- The Arcfox Beta S3 in Shanghai.

Overview
- Manufacturer: Arcfox (BAIC Group)
- Also called: Beijing EU8
- Production: 2026–present
- Assembly: China: Zhenjiang

Body and chassis
- Class: Executive car (E)
- Body style: 4-door sedan
- Layout: Front-motor, front-wheel drive; Rear-motor, rear-wheel drive; Dual motor 4WD;

Powertrain
- Electric motor: AC induction/asynchronous, permanent magnet motor
- Power output: 218 hp (221 PS; 163 kW) (480S/653S); 435 hp (441 PS; 324 kW) (H);
- Transmission: 1-speed direct-drive reduction
- Battery: Li-ion battery:; 41.7 kWh; 42.3 kWh; 67.3 kWh; 93.6 kWh;
- Electric range: 410–653 km (255–406 miles)

Dimensions
- Wheelbase: 2,876 mm (113 in)

*Information provided*:
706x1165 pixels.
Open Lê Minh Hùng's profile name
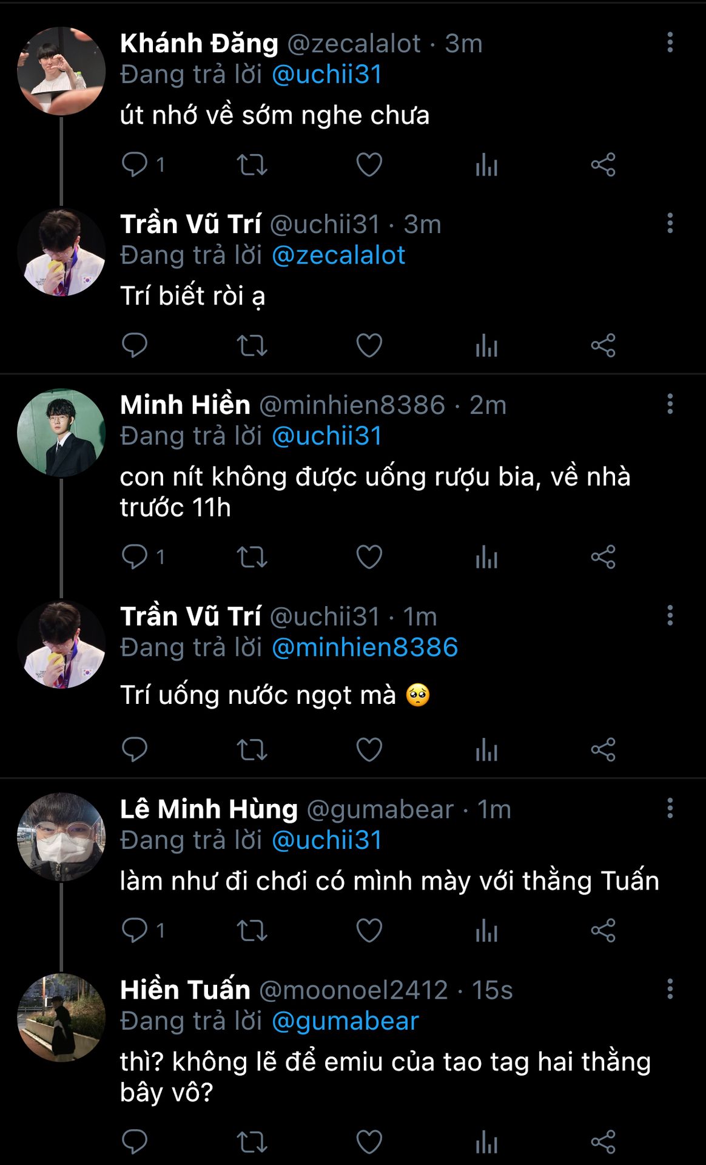(209, 809)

*Work to do*:
Using the Arcfox Beta S3 text, answer these:
(a) Where is the car assembled?
(b) What body style does it have?
(c) What is its wheelbase?
The listing has no connection to the Arcfox Beta S3 text.

*Output for this task*:
(a) Zhenjiang, China
(b) 4-door sedan
(c) 2,876 mm (113 in)